Post-disaster funding for cities and counties

Last year was disastrous for southern Utah County after the Pole Creek and Bald Mountain fires burned more than 120,000 acres combined. This year, residents of Elk Ridge, Woodland Hills, and other smaller communities along the ridges of the fire line now face danger again as the threat of mudslides and debris flows loom with increased spring rain and summer storms.

Those small cities could not even match the federal emergency funds to prevent further catastrophes. But thanks to House Bill 305, $300,000 per year, with a cap of $10 million, will be set aside for a post-disaster recovery and mitigation fund for smaller Utah cities to prevent more disasters from threatening their residents. We hope these funds help the citizens of these cities and Utah County as a whole feel safer should disaster follow disasters.

Hate crime legislation

After nearly stalling out, Senate Bill 103 passed on one of the last days of the session, creating stronger penalties for people convicted of targeting someone based on their sexual orientation, race, political expression or religion.

A Latino man was attacked in November by another man who said he wanted to “kill Mexicans,” but current state law could not be used to charge the man with a hate crime. SB 103 gives more teeth in prosecution of such acts.

After the devastating acts against the Muslim community in New Zealand, this is just another reminder that hateful acts should not be tolerated. It should not matter the color of one’s skin, where they worship, who they vote for or who they love — hating someone for such traits is vile and wrong. We are glad to see our lawmakers take up action and send a message that hateful, violent acts will not be tolerated in Utah.

Tobacco and alcohol measures

Again, we recently provided our impressions of local and state measures involving alcohol and tobacco laws. We wrote that we felt restricting beer to 3.2 percent alcohol by weight was akin to policing morality. Restricting sales of beer with higher alcohol content to the state liquor store restricted market entry and product availability while exacerbating consumer demand.

A sort of compromise was passed, allowing the alcohol limit to be raised from 3.2 to 4 percent by weight starting in November. This will likely bring more brews back to shelves and we believe it is a fair compromise between opposing viewpoints.

On the other hand, we concur with Lehi, Cedar Hills and now the Legislature in curbing teen vaping by raising the legal age of tobacco purchase to 21.

Smoking is still the No. 1 cause of preventable illnesses in the U.S., attributing to 480,000 deaths each year, according to the CDC. Raising the legal age to purchase tobacco products will hopefully curb early exposure to nicotine and to what can become a deadly habit.

Limited Medicaid expansion

What happened with the Medicaid expansion initiative, which was widely supported by Utah voters last November, is a flashpoint of how, despite their best attempts at attempting good governance for the people, Utah’s legislators can get it completely wrong and undermine our form of government.
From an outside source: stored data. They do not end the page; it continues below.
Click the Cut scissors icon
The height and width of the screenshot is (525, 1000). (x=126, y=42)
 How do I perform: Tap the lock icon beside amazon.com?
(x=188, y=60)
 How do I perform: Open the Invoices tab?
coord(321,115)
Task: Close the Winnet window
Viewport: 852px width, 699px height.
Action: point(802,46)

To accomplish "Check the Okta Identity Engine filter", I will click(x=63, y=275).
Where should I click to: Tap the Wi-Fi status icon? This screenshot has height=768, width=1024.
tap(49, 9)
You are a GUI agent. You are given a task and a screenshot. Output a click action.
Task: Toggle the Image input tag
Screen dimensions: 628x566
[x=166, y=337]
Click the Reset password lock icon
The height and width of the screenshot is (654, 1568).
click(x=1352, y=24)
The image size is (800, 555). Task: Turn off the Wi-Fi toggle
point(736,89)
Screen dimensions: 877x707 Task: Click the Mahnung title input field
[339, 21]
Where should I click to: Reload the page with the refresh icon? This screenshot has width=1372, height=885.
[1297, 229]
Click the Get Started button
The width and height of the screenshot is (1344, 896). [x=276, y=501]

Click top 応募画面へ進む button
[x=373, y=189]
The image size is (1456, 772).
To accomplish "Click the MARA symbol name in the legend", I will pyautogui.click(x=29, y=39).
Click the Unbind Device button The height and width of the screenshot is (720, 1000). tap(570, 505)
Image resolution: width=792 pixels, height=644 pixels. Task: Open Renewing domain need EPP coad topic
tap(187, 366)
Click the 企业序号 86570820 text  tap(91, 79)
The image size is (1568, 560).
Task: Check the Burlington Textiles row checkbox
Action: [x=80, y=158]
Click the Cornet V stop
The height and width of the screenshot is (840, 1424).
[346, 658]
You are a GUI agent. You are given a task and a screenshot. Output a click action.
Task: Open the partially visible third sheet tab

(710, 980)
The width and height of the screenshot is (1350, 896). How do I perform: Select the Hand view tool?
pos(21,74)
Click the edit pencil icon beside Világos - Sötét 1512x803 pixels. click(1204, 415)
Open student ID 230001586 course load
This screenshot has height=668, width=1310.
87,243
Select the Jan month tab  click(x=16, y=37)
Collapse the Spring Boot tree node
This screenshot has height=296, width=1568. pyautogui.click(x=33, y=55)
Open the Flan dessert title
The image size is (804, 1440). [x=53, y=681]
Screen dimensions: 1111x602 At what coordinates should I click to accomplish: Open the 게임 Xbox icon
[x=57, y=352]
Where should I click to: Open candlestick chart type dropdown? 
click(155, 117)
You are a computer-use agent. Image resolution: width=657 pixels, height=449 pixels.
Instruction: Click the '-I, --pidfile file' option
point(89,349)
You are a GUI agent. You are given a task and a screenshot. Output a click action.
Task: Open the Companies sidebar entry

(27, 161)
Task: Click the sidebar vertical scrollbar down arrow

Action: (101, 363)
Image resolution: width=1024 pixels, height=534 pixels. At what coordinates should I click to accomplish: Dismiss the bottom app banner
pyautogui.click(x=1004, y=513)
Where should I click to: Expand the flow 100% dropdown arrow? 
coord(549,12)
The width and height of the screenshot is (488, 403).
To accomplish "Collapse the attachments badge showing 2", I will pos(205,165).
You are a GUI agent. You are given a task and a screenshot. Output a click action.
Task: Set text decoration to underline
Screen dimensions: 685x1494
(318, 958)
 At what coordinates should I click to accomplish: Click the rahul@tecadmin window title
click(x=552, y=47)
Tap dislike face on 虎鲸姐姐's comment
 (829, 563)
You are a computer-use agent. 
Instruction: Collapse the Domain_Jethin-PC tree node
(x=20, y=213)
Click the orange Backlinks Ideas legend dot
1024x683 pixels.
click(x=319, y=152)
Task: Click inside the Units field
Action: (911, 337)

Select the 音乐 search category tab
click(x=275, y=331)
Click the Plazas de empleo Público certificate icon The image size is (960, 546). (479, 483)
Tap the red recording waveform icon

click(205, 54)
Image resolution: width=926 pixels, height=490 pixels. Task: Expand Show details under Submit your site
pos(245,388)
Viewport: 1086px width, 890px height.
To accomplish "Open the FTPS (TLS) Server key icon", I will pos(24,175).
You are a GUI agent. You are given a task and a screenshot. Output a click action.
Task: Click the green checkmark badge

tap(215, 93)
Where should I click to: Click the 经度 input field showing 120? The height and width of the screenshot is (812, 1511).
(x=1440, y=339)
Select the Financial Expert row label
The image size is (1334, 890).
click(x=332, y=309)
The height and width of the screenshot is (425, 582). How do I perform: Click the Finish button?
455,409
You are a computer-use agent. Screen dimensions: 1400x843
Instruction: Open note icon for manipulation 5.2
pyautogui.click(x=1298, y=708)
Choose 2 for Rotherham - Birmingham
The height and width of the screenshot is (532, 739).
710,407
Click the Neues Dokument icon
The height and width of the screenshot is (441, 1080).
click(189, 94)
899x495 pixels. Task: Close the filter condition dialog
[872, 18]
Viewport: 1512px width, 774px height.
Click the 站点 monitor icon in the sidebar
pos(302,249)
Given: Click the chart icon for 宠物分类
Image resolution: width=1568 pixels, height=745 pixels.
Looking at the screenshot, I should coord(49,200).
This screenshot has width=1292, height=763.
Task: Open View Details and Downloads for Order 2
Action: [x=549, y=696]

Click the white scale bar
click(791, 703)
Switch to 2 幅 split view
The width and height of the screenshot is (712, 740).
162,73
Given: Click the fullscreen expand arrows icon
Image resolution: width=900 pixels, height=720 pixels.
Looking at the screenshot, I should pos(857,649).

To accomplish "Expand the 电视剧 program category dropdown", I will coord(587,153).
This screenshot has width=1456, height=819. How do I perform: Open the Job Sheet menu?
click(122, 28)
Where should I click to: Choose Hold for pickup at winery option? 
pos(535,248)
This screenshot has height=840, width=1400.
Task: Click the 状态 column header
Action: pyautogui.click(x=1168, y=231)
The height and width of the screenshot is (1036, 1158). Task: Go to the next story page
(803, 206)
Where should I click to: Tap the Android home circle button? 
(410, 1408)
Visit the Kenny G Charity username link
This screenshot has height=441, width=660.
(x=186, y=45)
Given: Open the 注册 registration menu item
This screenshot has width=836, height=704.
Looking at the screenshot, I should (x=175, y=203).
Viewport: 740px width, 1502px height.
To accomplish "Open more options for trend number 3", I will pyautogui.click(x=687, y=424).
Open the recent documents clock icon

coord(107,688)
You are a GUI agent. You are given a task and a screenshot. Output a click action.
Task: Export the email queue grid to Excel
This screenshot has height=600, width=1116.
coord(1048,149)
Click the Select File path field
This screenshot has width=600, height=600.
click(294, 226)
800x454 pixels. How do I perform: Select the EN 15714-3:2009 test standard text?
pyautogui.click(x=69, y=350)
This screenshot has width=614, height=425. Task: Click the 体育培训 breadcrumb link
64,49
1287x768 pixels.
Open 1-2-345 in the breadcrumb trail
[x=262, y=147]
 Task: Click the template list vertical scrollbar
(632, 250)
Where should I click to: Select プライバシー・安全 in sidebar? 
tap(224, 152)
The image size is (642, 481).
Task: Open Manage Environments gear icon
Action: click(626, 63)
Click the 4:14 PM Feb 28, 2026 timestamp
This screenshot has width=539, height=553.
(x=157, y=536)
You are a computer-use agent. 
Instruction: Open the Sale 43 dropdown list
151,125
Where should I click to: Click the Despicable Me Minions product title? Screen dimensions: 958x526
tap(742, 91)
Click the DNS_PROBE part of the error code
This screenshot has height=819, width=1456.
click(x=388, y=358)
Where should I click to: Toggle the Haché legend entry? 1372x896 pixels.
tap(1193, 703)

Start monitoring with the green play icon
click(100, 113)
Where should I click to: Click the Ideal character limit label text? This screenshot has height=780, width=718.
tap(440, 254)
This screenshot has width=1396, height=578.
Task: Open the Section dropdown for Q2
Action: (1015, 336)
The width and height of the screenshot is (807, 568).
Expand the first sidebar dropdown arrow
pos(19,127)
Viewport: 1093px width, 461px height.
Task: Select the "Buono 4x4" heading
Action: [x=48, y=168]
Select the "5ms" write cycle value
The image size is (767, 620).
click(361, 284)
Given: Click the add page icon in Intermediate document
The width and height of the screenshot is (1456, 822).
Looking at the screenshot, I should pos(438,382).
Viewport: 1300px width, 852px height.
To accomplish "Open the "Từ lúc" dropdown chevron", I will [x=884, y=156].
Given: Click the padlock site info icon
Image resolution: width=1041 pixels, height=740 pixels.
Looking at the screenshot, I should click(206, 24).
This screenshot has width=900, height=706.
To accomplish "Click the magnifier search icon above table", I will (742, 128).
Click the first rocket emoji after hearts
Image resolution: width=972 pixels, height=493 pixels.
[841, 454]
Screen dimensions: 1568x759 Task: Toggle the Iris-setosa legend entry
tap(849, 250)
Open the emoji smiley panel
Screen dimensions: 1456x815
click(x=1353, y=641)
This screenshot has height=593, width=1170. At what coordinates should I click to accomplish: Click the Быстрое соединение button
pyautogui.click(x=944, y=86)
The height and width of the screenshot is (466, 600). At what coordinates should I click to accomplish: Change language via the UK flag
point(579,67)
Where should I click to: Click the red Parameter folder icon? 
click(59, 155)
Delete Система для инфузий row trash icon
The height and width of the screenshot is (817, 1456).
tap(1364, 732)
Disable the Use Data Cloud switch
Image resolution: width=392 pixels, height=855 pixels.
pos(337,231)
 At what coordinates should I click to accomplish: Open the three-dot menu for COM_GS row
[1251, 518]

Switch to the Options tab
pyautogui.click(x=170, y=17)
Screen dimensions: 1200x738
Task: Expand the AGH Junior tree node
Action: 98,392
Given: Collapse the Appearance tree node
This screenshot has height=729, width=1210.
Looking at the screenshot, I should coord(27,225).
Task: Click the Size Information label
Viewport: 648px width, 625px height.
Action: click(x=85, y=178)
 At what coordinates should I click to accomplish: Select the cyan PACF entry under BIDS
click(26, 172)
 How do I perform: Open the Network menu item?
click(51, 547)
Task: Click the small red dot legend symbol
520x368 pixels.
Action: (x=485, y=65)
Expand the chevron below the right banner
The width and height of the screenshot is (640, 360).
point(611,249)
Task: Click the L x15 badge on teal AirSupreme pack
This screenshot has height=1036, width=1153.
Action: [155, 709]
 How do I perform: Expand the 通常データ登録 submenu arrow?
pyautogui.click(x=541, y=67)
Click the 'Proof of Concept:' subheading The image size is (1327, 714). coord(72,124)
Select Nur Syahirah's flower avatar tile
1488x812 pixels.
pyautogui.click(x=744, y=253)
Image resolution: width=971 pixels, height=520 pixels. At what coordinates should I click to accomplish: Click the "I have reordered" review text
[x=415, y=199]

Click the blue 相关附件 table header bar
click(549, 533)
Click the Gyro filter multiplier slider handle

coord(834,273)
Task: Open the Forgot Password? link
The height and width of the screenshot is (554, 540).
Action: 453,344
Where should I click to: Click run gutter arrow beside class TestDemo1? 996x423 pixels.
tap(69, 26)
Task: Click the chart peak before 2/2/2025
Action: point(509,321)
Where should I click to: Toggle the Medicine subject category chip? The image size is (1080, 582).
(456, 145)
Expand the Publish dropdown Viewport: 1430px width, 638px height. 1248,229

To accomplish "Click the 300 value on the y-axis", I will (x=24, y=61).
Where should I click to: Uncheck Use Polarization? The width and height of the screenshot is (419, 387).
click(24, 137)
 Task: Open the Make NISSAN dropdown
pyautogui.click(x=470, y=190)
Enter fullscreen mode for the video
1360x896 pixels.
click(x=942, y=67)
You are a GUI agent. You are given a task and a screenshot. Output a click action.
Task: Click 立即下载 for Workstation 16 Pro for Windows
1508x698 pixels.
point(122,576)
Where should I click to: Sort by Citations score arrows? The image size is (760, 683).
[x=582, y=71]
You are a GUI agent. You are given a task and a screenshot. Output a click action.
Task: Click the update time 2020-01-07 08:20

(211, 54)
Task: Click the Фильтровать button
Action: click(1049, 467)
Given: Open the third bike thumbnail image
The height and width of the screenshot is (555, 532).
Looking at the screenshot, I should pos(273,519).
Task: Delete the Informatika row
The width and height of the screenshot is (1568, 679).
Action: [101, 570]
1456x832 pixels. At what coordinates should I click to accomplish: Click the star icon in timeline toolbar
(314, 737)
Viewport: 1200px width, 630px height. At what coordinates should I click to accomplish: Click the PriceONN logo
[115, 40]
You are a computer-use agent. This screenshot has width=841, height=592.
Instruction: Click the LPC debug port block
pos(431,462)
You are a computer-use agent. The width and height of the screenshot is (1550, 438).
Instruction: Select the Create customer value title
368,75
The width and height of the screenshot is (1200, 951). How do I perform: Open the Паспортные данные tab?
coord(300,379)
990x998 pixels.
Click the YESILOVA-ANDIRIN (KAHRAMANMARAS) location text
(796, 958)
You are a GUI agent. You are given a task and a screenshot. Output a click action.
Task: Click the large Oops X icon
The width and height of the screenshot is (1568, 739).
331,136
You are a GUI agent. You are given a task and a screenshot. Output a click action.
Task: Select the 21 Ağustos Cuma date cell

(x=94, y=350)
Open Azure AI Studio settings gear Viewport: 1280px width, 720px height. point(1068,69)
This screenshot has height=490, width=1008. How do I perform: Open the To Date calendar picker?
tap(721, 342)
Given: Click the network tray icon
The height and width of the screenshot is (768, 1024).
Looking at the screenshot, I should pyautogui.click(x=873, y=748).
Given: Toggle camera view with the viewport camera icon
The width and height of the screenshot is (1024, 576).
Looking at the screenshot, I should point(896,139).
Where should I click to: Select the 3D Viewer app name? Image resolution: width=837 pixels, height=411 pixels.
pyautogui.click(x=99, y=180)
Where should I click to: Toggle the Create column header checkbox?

Sweeping changes were made early in the legislative session to the Medicaid expansion plan. Rather than expanding Medicaid and providing health care services to about 150,000 fellow Utahns, only another 80,000 will receive the Medicaid expanded coverage, while 70,000 can buy heavily subsidized health care created under the Affordable Care Act.

We believe by doing so, Utah’s legislators went completely against voters’ desires and instead went with their own. That is contrary to the whole point of government by representation and we are disappointed in the legislators who concocted said plan.

There are many other bills that we may or may not have provided separate editorials on. We hope Utah legislators have the best intentions for this state as they prepare for the next legislative session and however else they may exercise good governance.